LBA - Antimo Martino "Cacciato dalla Fortitudo senza una logica"

16.12.2020 08:18 di Redazione Pianetabasket.com   Vedi letture
LBA - Antimo Martino "Cacciato dalla Fortitudo senza una logica"

Il recupero di campionato tra Unahotels Reggiana e Lavoropiù Bologna di stasera nella Unipol Arena che le due squadre condividono come campo di gioco casalingo in questa stagione, è l'occasione per tornare a parlare dell'avvicendamento estivo sulla panchina della Fortitudo con l'allontanamento di un Antimo Martino reduce da due brillanti stagioni per Meo Sacchetti.

Ironia della sorte, a Reggio Dalla Salda ha fatto la stessa operazione: fuori il coach Maurizio Buscaglia per ingaggiare proprio Martino. E se qui le cose sono comunque andate bene, Sacchetti alla Fortitudo ha già lasciato il passo a Luca Dalmonte

L'intervista a Martino della Gazzetta dello Sport.

Fortitudo-Martino, divorzio. Perché? Non lo so, ma è una scelta che ha fatto il club e la domanda andrebbe rivolta a loro. Ormai sono passati diversi mesi e per fortuna ho trovato una società prestigiosa come la Pallacanestro Reggiana, con una super organizzazione, grande tradizione e con cui sono in perfetta simbiosi. Alla Fortitudo ho trascorso due anni molto belli, ma bisogna accettare il fatto che a volte ci siano delle dinamiche logiche e altre volte meno.

Martino astro nascente? I complimenti fanno piacere, ma non mi compiaccio e non mi rilasso. I miei modelli sono Obradovic e Messina, per la qualità del lavoro e della gestione, ma devo molto a tutti gli allenatori con cui ho lavorato a Roma, tra cui Dalmonte che ritrovo da avversario.

Leo Candi. Leo ha la massima fiducia e gli è stata dimostrata già in estate, quando nella costruzione della squadra abbiamo cercato di metterlo nelle condizioni di rendere al meglio. È un grande lavoratore, sta facendo molto bene, ma ha margini di miglioramento nella gestione emotiva della gara enella costanza di rendimento: non deve fare l'errore di rilassarsi.

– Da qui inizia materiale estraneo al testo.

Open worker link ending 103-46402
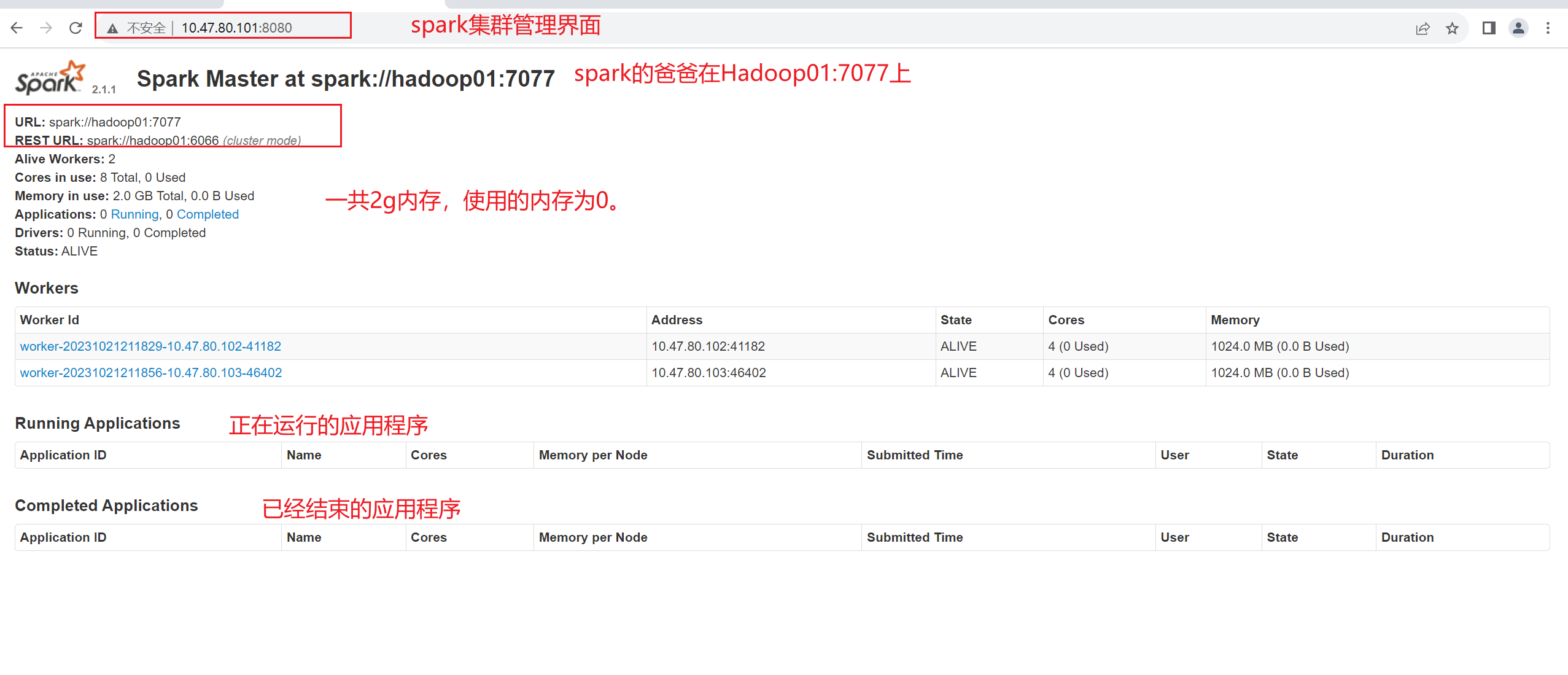The image size is (1568, 675). tap(151, 373)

La partita di stasera. Non una gara a chi segna un punto in più, ma a chi ne fa fare uno in meno. La Fortitudo vista con Pesaro ha fatto trapelare un cambio di mentalità, tipica di Dalmonte, con la ricerca delle situazioni di vantaggio, un numero di passaggi superiore e meno possessi. Avrei preferito incontrarla un mese fa quando mancava Happ e la condizione fisica e mentale era diversa.